My pod CrashLoopBackOffs but `kubectl logs --previous` is empty. +
The container died before logging anything — usually the entrypoint binary doesn't exist (typo in `command:`), the image's CMD points at a non-existent file, or the container can't even start (e.g., volume mount failure). Check `kubectl describe pod` Events for `Failed to start container` or `MountVolume failed`. Also try `kubectl debug` to launch an ephemeral container in the pod for inspection.

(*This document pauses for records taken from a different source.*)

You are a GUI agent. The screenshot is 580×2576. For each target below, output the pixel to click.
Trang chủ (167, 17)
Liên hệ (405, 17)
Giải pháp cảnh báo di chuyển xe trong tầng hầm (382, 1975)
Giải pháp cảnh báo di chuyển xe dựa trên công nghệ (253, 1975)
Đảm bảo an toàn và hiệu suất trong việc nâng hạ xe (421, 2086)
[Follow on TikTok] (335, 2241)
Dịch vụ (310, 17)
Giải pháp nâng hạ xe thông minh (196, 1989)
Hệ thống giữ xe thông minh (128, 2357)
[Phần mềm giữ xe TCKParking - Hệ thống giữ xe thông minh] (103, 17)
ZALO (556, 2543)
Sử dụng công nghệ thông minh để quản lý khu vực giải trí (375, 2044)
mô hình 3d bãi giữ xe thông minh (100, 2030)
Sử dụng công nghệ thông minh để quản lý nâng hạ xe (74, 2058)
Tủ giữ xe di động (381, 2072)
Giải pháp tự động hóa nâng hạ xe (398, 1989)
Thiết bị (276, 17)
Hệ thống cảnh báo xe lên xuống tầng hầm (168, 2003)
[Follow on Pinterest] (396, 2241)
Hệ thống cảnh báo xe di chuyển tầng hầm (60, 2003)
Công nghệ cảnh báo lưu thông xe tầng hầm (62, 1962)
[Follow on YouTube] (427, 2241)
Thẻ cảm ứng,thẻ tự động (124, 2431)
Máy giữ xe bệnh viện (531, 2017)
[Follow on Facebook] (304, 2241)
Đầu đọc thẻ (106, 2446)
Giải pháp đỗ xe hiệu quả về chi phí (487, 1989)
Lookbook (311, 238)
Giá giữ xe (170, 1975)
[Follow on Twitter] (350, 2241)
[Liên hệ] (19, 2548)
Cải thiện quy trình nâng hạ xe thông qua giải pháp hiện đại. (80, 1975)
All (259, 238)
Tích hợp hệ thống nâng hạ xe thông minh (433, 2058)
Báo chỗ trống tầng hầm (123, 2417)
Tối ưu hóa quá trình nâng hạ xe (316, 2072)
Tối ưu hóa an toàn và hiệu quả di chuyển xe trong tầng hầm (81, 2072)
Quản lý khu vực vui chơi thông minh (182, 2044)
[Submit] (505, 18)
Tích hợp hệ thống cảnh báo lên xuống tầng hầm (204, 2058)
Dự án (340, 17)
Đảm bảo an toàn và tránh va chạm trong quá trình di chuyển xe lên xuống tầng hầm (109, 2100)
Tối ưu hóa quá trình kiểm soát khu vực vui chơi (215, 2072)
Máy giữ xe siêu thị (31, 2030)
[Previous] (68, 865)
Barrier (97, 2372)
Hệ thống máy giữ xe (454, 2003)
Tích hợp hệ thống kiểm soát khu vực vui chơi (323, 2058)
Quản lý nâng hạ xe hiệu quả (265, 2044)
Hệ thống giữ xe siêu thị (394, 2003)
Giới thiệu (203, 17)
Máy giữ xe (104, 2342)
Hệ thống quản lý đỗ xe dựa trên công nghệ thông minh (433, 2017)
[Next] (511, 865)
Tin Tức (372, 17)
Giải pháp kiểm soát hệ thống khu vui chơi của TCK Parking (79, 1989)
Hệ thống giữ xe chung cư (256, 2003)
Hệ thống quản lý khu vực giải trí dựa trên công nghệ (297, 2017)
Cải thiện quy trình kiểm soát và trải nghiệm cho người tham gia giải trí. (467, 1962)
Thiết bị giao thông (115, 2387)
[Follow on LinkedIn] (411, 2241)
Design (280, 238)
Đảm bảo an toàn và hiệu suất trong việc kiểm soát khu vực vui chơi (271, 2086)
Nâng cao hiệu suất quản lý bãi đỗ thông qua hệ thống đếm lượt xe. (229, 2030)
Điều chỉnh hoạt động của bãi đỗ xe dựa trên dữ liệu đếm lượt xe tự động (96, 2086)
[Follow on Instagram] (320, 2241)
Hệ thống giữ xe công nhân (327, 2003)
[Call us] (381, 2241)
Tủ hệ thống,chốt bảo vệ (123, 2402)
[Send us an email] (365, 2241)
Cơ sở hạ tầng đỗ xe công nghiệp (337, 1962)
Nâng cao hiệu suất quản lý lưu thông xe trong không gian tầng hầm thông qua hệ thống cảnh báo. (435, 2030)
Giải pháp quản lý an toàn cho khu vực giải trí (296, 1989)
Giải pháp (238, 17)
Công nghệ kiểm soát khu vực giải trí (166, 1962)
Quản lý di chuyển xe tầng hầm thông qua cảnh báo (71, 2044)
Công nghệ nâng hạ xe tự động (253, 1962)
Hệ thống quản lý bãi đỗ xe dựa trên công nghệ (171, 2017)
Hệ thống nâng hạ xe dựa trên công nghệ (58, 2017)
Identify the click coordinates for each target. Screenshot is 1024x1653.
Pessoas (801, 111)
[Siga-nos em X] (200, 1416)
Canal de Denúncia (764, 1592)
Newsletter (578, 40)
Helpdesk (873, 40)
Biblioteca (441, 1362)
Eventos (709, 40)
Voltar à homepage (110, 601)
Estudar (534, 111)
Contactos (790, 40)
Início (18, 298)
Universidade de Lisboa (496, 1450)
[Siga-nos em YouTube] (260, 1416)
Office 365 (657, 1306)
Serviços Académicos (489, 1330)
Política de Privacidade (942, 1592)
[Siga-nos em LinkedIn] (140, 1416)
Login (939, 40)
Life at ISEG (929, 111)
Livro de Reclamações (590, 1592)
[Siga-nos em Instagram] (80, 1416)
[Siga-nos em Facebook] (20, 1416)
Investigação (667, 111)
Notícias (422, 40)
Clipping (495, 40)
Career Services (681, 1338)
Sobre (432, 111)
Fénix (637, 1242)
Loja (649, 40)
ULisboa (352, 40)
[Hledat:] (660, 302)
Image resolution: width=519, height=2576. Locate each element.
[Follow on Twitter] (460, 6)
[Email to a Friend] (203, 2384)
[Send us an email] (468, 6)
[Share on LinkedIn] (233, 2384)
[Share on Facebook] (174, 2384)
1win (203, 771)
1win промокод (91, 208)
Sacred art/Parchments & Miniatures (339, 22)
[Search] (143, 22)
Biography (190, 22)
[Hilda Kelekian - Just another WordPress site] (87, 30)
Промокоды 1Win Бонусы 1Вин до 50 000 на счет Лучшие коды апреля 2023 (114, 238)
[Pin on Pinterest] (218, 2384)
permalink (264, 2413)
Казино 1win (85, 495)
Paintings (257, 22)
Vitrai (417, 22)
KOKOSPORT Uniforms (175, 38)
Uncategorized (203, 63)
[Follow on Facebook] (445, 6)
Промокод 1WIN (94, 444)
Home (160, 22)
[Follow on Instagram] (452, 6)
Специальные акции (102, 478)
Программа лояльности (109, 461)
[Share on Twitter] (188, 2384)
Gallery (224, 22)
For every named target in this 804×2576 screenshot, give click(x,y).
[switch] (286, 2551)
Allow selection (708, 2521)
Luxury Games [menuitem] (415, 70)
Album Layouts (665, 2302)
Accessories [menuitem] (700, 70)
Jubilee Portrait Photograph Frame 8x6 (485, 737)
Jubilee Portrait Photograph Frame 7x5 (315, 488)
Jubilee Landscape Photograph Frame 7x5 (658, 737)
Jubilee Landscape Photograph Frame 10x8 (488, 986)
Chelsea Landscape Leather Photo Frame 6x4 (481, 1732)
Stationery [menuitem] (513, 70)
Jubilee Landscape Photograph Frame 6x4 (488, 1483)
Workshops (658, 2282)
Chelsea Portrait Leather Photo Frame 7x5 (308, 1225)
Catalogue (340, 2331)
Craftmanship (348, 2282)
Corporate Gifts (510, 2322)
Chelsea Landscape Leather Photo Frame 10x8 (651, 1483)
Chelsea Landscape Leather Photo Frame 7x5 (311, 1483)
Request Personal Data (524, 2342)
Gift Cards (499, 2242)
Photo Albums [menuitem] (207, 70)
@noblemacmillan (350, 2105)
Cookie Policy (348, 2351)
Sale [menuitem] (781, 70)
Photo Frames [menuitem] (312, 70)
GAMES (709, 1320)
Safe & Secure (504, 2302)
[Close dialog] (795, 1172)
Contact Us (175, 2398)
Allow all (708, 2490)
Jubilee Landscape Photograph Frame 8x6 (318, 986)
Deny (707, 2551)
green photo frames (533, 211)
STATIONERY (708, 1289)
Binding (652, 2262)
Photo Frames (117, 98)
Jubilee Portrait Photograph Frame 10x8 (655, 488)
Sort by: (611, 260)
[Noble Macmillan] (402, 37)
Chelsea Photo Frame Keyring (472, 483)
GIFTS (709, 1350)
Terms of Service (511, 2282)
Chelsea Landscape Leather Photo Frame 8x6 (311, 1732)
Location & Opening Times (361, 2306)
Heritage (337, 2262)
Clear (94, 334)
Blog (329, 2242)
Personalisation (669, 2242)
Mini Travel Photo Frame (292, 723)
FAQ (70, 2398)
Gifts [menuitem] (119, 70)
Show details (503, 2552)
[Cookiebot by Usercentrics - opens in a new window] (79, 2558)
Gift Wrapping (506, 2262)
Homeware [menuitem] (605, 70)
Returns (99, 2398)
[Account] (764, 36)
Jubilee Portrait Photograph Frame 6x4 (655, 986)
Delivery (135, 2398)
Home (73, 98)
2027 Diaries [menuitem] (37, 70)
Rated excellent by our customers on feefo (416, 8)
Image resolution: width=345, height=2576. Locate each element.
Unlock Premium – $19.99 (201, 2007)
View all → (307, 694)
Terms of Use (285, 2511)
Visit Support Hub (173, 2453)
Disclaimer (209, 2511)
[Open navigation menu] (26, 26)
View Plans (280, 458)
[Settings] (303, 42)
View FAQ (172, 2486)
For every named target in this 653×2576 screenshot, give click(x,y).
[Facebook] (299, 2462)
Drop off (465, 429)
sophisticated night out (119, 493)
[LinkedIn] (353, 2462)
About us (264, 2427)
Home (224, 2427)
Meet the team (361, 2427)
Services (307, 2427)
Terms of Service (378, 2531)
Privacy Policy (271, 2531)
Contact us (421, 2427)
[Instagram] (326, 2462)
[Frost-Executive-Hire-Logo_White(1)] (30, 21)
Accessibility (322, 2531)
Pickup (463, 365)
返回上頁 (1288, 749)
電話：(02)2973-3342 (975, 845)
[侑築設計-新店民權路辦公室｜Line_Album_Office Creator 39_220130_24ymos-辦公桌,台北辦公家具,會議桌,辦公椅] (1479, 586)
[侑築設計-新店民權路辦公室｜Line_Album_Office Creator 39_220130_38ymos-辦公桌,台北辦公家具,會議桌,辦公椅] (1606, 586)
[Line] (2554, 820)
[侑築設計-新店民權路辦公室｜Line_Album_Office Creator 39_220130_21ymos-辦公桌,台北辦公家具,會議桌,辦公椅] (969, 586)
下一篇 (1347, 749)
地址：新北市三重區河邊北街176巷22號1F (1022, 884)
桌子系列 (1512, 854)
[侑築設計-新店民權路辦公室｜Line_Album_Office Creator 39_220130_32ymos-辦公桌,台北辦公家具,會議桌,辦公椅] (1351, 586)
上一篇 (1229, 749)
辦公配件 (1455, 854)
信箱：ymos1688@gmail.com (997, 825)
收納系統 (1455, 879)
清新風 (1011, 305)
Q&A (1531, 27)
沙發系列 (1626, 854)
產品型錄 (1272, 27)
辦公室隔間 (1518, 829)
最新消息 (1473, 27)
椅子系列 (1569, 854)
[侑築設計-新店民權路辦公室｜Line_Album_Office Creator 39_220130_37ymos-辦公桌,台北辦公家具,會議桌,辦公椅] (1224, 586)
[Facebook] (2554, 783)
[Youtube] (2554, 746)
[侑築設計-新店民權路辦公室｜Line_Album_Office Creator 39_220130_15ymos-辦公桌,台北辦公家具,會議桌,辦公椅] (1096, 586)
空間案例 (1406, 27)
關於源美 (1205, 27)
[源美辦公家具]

What does Exit Code 137 mean? +
137 = 128 + 9, where 9 is SIGKILL. The container was killed forcibly. Most common cause: OOMKilled (cgroup memory limit hit, kernel kills the process). Other causes: kubelet evicting the pod, manual `kubectl delete --grace-period=0`, or the node going down. `kubectl describe pod` distinguishes — `Reason: OOMKilled` vs `Reason: Killed`.
Should I disable the liveness probe to stop CrashLoopBackOff? +
Almost never. If liveness is failing, it's signal — your app isn't healthy. Disabling the probe just hides the issue and lets unhealthy pods receive traffic. The right fix is to make the probe accurately reflect liveness (shallow, doesn't depend on downstreams) and to fix whatever is making the app appear unhealthy.
How is CrashLoopBackOff different from ImagePullBackOff? +
CrashLoopBackOff: the image pulled, the container started, then exited. Your code (or memory limit, or probe) is the issue. ImagePullBackOff: the kubelet couldn't even pull the image. The fix surfaces are completely different — CrashLoopBackOff lives in your app/config, ImagePullBackOff lives in your registry/auth/network.
Will adding restartPolicy: Never fix CrashLoopBackOff? +
It changes the symptom but not the cause. With `restartPolicy: Never`, the pod transitions to `Failed` instead of `CrashLoopBackOff` — but the root cause (your app crashing on boot) is unchanged. For a Deployment, `restartPolicy: Always` is required anyway. Use `Never` only for one-off Job pods where you want to inspect a failed run.
My pod CrashLoops on cold cluster start but works after a few minutes. Why? +
Boot-time dependency race — your app connects to a database/sidecar/etc. that isn't ready yet on cold start. Fix in the app: add retry-with-backoff for boot-time dependencies. Fix in K8s: add an `initContainer` that waits for the dependency (a `wait-for` script), or set `startupProbe` to give the app several minutes before liveness fires.

When to escalate to Kubernetes support

Escalate to platform/SRE only after `kubectl logs --previous` and `kubectl describe pod` confirm the issue is not in your application or config — for example: (a) every container OOMKilled at exactly the same memory regardless of workload (cgroup misconfiguration), (b) liveness probes timing out because the kubelet itself is overloaded (node-level issue), or (c) the same deployment runs fine on some clusters and CrashLoopBackOffs on others (cluster-version or CRI mismatch). For 99% of CrashLoopBackOff cases, the fix lives in your application code or your YAML.